> _ACTION ITEM_: Only the lines of the data below from the one with "News (871, 129)" through the one with "[Open menu] (161, 14)" are wanted. Repeat them exactly.

> _DATA TO EXAMINE_:

▶

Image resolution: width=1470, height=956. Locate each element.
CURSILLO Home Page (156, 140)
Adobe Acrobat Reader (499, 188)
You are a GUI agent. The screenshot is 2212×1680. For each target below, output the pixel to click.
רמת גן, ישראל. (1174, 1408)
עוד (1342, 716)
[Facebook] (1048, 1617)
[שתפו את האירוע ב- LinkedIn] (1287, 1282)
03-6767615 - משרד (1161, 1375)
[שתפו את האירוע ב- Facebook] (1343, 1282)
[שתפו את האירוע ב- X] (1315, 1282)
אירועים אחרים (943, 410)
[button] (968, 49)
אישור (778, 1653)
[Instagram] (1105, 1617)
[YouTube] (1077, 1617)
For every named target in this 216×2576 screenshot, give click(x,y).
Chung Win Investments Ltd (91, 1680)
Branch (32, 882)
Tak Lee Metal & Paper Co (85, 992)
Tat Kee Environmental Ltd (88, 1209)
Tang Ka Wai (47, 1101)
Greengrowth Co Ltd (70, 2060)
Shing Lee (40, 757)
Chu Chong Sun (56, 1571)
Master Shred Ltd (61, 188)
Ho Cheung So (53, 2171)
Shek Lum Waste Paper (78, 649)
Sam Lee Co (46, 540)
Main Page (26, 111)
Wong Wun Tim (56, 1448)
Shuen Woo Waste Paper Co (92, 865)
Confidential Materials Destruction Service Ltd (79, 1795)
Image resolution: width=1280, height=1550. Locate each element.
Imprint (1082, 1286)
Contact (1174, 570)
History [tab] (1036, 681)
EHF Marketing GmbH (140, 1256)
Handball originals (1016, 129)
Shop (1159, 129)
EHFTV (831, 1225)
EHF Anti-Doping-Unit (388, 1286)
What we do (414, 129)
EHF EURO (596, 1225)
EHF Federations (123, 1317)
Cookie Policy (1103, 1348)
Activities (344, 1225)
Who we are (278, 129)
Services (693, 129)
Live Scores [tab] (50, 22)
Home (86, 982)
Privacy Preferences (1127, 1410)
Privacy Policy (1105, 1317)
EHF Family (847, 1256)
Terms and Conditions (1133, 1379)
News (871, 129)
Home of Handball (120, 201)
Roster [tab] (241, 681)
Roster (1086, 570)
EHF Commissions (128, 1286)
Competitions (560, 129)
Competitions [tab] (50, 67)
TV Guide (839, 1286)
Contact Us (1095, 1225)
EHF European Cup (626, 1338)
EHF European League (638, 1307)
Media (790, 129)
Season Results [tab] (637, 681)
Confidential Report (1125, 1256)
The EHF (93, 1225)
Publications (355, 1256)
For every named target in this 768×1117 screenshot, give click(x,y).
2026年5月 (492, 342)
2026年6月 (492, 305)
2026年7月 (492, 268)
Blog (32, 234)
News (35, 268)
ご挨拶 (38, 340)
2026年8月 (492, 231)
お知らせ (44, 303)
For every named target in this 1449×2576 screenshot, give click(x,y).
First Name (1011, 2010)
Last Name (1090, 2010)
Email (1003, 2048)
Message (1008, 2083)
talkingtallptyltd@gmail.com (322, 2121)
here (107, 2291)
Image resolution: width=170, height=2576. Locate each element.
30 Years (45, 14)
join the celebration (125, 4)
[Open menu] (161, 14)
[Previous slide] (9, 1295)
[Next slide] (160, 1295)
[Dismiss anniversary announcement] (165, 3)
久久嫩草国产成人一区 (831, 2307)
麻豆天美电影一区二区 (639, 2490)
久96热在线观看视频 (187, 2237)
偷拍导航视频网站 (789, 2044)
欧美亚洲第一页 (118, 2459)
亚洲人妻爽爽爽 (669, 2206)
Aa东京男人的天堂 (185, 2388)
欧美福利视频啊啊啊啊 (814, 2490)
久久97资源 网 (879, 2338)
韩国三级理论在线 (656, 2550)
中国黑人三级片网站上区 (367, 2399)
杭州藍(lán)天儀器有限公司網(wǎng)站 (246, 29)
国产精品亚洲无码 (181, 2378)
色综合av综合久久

◀

> _RESPONSE AREA_:
News (871, 129)
Home of Handball (120, 201)
Roster [tab] (241, 681)
Roster (1086, 570)
EHF Commissions (128, 1286)
Competitions (560, 129)
Competitions [tab] (50, 67)
TV Guide (839, 1286)
Contact Us (1095, 1225)
EHF European Cup (626, 1338)
EHF European League (638, 1307)
Media (790, 129)
Season Results [tab] (637, 681)
Confidential Report (1125, 1256)
The EHF (93, 1225)
Publications (355, 1256)
For every named target in this 768×1117 screenshot, give click(x,y).
2026年5月 (492, 342)
2026年6月 (492, 305)
2026年7月 (492, 268)
Blog (32, 234)
News (35, 268)
ご挨拶 (38, 340)
2026年8月 (492, 231)
お知らせ (44, 303)
For every named target in this 1449×2576 screenshot, give click(x,y).
First Name (1011, 2010)
Last Name (1090, 2010)
Email (1003, 2048)
Message (1008, 2083)
talkingtallptyltd@gmail.com (322, 2121)
here (107, 2291)
Image resolution: width=170, height=2576. Locate each element.
30 Years (45, 14)
join the celebration (125, 4)
[Open menu] (161, 14)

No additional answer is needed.